■ Problem description:
Nothing outside the lines below from the one containing "This screenshot has width=720, height=450." through the one containing "The height and" is to be printed; print those exactly, ends included, and drop the pictures.

++++ Material shown ++++

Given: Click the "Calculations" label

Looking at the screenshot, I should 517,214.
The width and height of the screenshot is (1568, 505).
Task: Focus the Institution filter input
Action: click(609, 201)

++++
++++ Material shown ++++

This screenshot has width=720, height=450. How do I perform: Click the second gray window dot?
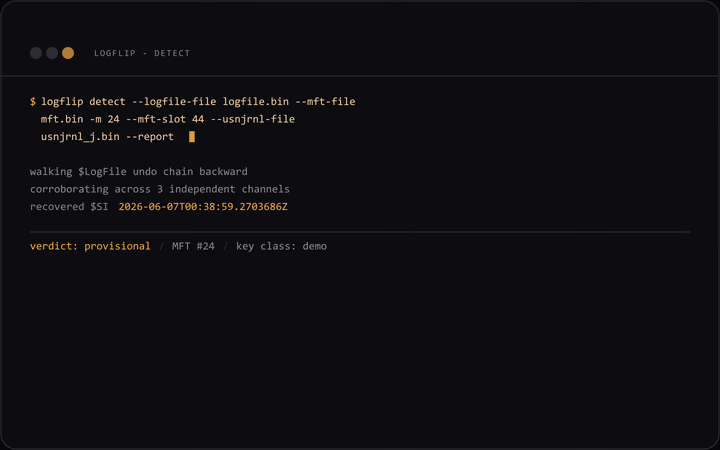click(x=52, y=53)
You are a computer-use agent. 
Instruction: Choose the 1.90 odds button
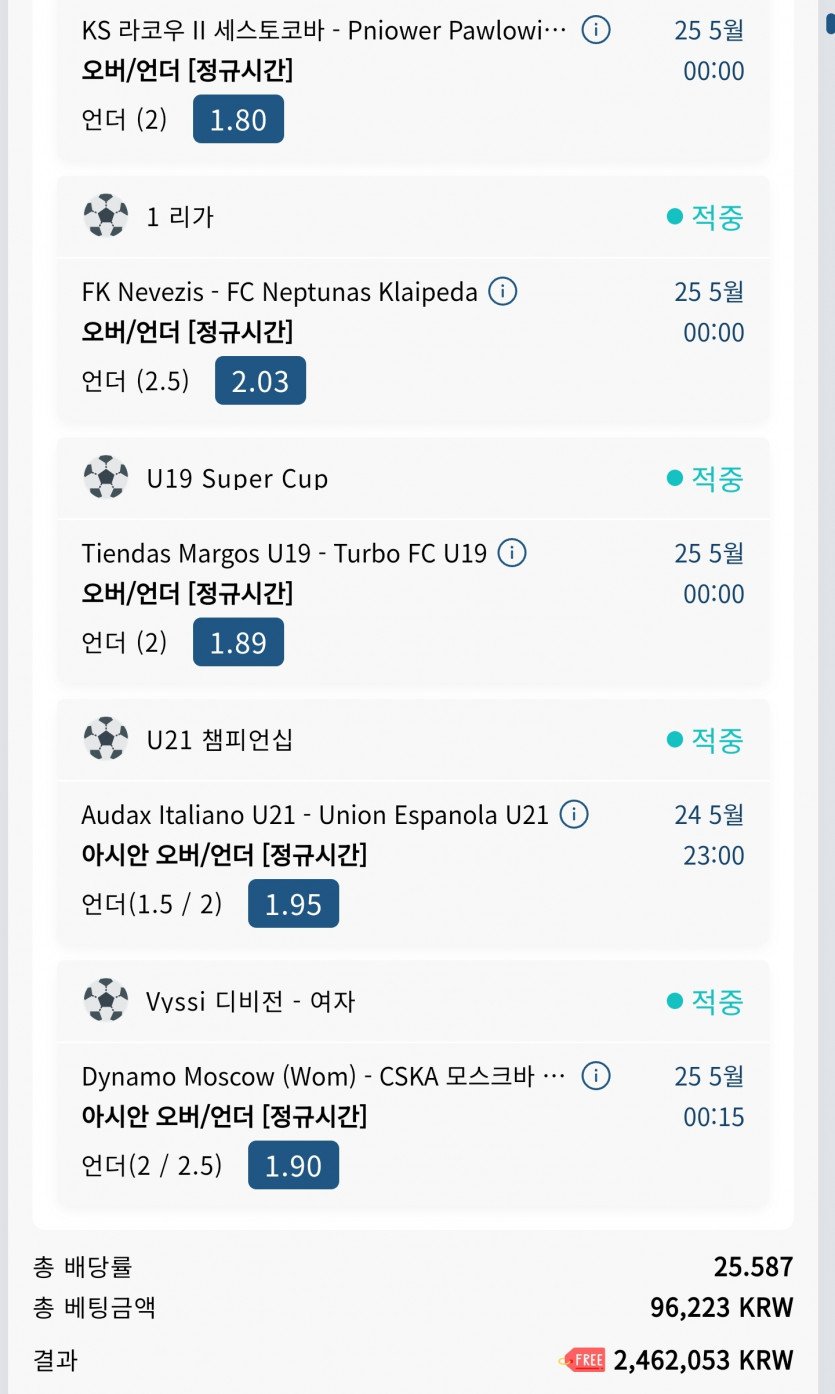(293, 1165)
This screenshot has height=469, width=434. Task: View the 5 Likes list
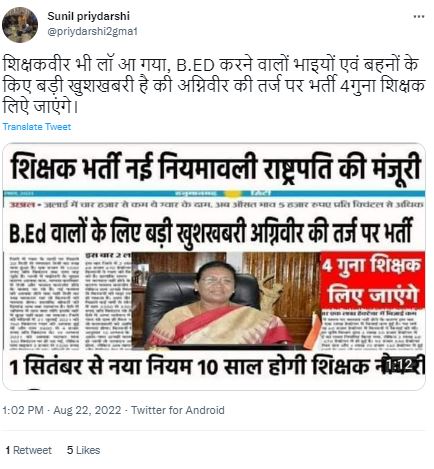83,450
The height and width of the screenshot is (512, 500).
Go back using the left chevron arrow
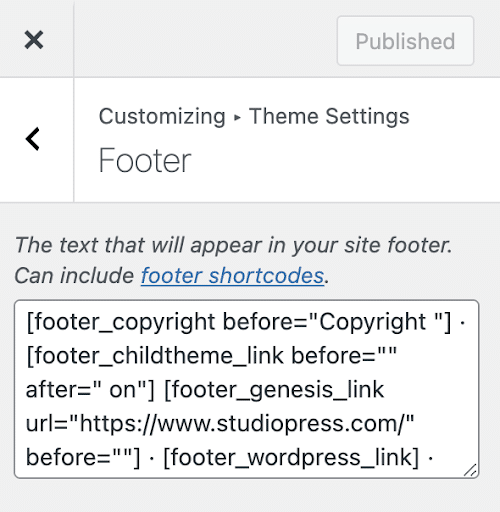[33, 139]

++++

■ Solution to this problem:
This screenshot has width=720, height=450. How do I perform: Click the second gray window dot?
click(x=52, y=53)
You are a computer-use agent. 
Instruction: Choose the 1.90 odds button
(293, 1165)
This screenshot has height=469, width=434. Task: View the 5 Likes list
83,450
The height and width of the screenshot is (512, 500).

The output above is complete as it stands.